Initialization

The initializing step of the algorithm is illustrated in figure 1. Consider an arbitrary point $P_{2,i}$ in the frame $F_{2}$ and try to find the corresponding points in $F_{1}$ and $F_{3}$. Using the maximum speed constraint, project the location of $P_{2,i}$ onto $F_{1}$ and $F_{3}$ and determine the search areas of $P_{2,i}$ in $F_{1}$ and $F_{3}$ as those regions that may contain the candidate matching points for $P_{2,i}$. Denote by $S^-_{k,i}$ and $S^+_{k,i}$ the search areas of $P_{k,i}$ in $F_{k-1}$ and $F_{k+1}$, respectively. The radius of these circular areas is defined by the maximum speed $v_{max}$.

  

Figure 1: Initializing the tracking procedure. The filled circles are the moving points, the empty circles their locations projected to the neighboring frames. The solid lines show the competing trajectories. The dashed lines illustrate the formation of the search areas.

Then consider all possible triplets of points $(P_{1,n},P_{2,i},P_{3,m})$, $P_{1,n}\in S^-_{2,i}$, $P_{3,m}\in S^+_{2,i}$, that contain the point $P_{2,i}$. Find the triplet  $(P_{1,a},P_{2,i},P_{3,b})$that minimizes for $k=2$ the cost function $\delta(P_{k-1,n},P_{k,i},P_{k+1,m})$.

A cost function evaluates the local deviation from smoothness and penalizes changes in both direction and magnitude of the velocity vector. Its value is normalized so as to span the range $[0,1]$, with $0$ meaning no change at all. Different cost functions implemented and tested with the proposed algorithm are defined in section 4.4. The IPAN Tracker uses the cost limit $\delta_{max}\in [0,1]$ as a smoothness threshold to discard obviously wrong links. (The setting of $\delta_{max}$ is discussed in section 4.5.)

Select the triplet  $(P_{1,a},P_{2,i},P_{3,b})$ as the initial hypothesis and rank the remaining triplets according to their cost values. (The triplets with $\delta < \delta_{max}$ are only considered.) Test the initial hypothesis by scanning $S^-_{3,b}$, the search area of $P_{3,b}$ in $F_{2}$. Let $P_{2,q}$ be a point in $S^-_{3,b}$. (See figure 1.) If $S^-_{2,q}$ has a point $P_{1,r}$ such that $\delta(P_{1,r},P_{2,q},P_{3,b}) < \delta(P_{1,a},P_{2,i},P_{3,b})$, then the initial hypothesis is rejected and the second ranking hypothesis is considered and tested. Otherwise, the testing of the initial hypothesis proceeds with checking $P_{1,a}$in the same way. If this check is also successful, $(P_{1,a},P_{2,i},P_{3,b})$ is output as the initial part of the trajectory of $P_{1,a}$. The correspondences established are not altered during further processing.

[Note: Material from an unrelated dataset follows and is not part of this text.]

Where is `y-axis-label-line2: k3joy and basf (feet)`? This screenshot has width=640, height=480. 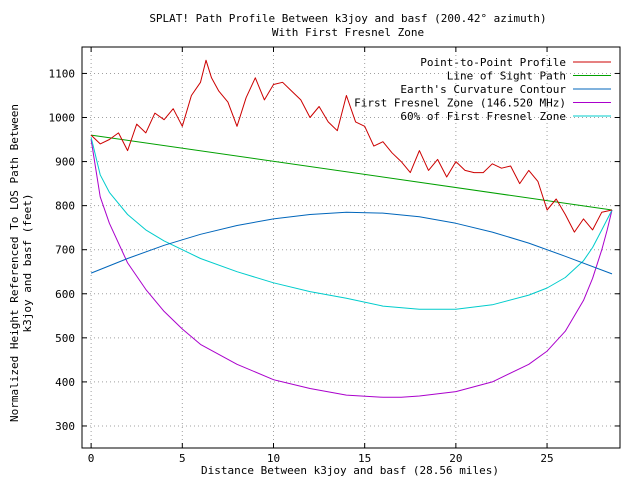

If all the hypotheses for $P_{2,i}$ have been rejected, this point is not linked to $F_{1}$ and $F_{3}$. It is still possible that $P_{2,i}$ will be linked to $F_{3}$when the latter is processed. In such case $P_{2,i}$ appears and opens a trajectory.

When all points of $F_{2}$ have been processed, some points in the neighboring frames may remain unmatched. A point in $F_{1}$ that is not linked to any point in $F_{2}$ disappears, that is, either leaves the view field or temporarily disappears within the image, e.g., due to occlusion. An unmatched point in $F_{3}$ may later open a trajectory.

In the above description of the hypothesis testing procedure, the original hypothesis is rejected immediately when a `stronger' triple $(P_{1,r},P_{2,q},P_{3,b})$ is found. However, $(P_{1,r},P_{2,q},P_{3,b})$ can itself be overruled by still another triple if the verification proceeds by testing $(P_{1,r},P_{2,q},P_{3,b})$ in a similar way, that is, by switching back to $F_{2}$ and $F_{3}$. The original hypothesis can possibly be restored. This deeper verification implies a longer sequence of simultaneous events whose probability decreases rapidly with the verification depth $N_{ver}$. The version described above is $N_{ver}=1$. Currently, we use $N_{ver}=2$ which is sufficient for point sets of reasonable density. (See section 4.5 for a discussion.)